IBM strengthens IoT, Edge hand with Red Hat purchase

William Payne
November 1, 2018

IBM has agreed to buy open source software developer Red Hat for $34 billion. It is the largest acquistion in IBM's history, and the third largest technology merger in the history of the United States. The software developer, which gets most of its income from support and consultancy fees, will become part of IBM's Hybrid Cloud division.

The acquisition gives IBM not only a more powerful position in the cloud market, but a strong entry point to the growing market for edge computing and enterprise IoT device management, through Red Hat's OpenStack virtualisation product portfolio.

In its last financial year, Red Hat generated revenue of $2.92 billion. Operating income was $288 million, while net income was $258 million.

Red Hat gets most of its income from subscription based support and development contracts from companies using its open source developed software.

IBM is paying a 63 percent premium for Red Hat. The deal has met with scepticism among some analysts, but IBM CEO Ginni Rometty told US broadcaster CNBC that the company was paying a "fair price".

Some analysts believe that the price was bid up by interest in the open source developer from IBM rivals Microsoft, Cisco and Oracle.

Red Hat's flagship product RHEL, a version of the Linux operating system, has become widely used in cloud applications, where it is often used in Infrastructure as a Service (IaaS) private clouds, or installed in cloud containers.

RHEL has been accounting for a declining proportion of Red Hat's revenue recently. The company's OpenShift product set is a toolkit of cloud computing technologies that includes market leading products Kubernetes, a product that manages containers, and the container format tool Docker.

OpenShift is a toolset for creating and managing private clouds as well as containers. IBM's Hybrid Cloud Division, which will incorporate Red Hat, bridges both public and on-premise private clouds.

Red Hat has also developed a cloud infrastructure platform called OpenStack.
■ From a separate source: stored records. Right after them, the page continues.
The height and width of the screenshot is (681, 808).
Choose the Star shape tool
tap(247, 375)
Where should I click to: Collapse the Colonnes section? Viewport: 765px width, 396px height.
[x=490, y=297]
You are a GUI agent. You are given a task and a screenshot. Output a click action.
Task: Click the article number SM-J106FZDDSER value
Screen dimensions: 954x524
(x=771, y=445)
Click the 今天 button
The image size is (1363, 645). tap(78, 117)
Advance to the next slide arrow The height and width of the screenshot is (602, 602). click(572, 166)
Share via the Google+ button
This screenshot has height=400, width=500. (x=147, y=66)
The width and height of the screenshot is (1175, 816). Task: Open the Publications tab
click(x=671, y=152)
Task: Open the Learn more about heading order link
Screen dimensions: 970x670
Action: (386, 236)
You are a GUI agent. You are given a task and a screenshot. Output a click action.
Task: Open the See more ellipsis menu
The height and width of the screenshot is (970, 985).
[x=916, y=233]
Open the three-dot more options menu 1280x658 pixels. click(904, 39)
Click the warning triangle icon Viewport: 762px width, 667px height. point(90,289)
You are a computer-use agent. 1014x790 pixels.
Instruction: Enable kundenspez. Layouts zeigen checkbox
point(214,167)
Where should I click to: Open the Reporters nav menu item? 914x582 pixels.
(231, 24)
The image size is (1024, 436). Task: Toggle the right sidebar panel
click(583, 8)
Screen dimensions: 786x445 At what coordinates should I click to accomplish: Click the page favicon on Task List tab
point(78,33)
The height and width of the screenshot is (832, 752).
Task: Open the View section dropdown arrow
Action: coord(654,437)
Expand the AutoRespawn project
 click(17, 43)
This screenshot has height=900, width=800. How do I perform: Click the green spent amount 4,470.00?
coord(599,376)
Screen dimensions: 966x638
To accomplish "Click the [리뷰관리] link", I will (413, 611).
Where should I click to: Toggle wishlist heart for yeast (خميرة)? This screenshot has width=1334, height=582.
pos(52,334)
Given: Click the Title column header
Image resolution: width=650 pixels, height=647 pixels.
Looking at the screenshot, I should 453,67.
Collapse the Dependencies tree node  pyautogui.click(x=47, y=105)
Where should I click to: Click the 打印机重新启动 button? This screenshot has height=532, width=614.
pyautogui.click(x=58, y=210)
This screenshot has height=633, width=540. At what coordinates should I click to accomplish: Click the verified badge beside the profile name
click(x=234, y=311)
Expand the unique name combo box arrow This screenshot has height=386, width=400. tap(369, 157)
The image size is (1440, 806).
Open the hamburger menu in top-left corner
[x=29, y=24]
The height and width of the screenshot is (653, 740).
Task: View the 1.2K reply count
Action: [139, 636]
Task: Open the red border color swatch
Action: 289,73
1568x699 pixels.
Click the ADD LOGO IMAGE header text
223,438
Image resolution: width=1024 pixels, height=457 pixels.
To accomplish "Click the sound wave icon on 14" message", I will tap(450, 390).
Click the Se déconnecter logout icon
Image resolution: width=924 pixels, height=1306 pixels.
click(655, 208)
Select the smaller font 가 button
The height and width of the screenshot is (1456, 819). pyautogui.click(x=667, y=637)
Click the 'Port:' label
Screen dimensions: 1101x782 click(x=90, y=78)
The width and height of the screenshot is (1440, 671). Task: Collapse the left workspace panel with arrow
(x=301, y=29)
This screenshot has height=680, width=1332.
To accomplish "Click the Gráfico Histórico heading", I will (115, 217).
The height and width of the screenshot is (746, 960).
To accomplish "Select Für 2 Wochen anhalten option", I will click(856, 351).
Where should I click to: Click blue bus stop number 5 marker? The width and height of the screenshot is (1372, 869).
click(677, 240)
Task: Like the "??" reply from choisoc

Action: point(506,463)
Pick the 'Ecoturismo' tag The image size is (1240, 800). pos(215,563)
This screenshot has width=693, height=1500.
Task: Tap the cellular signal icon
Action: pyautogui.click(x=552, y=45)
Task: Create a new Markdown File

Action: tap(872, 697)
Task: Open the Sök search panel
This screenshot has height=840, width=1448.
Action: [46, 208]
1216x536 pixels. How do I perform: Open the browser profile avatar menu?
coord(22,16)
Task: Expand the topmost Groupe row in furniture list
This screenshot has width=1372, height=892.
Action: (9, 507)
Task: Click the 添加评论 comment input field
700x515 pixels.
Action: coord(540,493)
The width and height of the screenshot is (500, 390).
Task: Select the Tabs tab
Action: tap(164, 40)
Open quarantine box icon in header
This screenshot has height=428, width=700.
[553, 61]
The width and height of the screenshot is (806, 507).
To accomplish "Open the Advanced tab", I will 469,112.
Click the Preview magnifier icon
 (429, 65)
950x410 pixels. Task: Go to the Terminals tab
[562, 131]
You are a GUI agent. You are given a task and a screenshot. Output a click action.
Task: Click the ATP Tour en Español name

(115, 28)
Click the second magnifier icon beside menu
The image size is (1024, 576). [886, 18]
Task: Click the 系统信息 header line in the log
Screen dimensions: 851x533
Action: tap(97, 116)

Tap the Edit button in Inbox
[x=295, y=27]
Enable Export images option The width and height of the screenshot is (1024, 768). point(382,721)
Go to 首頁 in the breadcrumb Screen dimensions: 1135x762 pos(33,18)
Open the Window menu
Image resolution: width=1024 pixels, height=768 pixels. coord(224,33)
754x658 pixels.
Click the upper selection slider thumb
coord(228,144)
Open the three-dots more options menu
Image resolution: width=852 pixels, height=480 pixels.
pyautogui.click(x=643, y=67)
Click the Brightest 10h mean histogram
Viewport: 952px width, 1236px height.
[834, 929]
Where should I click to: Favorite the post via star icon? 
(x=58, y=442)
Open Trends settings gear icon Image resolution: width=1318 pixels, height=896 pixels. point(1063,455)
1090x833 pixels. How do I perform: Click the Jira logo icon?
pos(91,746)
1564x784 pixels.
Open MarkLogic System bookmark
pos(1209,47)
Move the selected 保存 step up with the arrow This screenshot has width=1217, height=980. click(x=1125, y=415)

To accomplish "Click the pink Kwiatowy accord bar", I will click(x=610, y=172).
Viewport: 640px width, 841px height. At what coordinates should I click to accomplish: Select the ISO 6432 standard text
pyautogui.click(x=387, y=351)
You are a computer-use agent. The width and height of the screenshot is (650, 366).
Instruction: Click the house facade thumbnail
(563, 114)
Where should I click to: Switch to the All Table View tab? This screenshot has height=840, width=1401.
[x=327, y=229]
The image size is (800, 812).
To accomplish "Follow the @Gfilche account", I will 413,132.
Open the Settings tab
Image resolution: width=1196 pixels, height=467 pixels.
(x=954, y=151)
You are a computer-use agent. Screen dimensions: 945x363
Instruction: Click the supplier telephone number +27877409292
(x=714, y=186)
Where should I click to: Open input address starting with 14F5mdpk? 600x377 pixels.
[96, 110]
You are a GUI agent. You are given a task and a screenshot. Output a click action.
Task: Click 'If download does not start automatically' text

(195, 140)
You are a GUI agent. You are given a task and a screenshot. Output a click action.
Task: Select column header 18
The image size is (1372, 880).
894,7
This is a cloud virtualisation platform which provides Infrastructure as a Service (IaaS) computing. OpenStack is at the heart of Red Hat's IoT and edge computing technology offerings.

Among users of Red Hat's OpenStack are HP Cloud and Rackspace Cloud.

Red Hat has focused much of its development effort on how to realise edge computing for IoT and M2M devices and operational systems through its OpenStack platform. The company has positioned OpenStack as an M2M, IoT and edge computing management platform for telecommunications operators and enterprises.

The company has emphasised the ability to run OpenStack on on-premise infrastructure, and yet maintain a separation for security purposes from enterprise applications.

The OpenStack platform includes a virtualisation manager (an infrastructure as a service or IaaS abstraction), and advanced services such as traffic offload function (TOF), Radio Network Information Services (RNIS), communication services and a service registry. 

Edge computing is a fast growing area of IoT and M2M, especially in the Industrial IoT, Building, and Utility segments.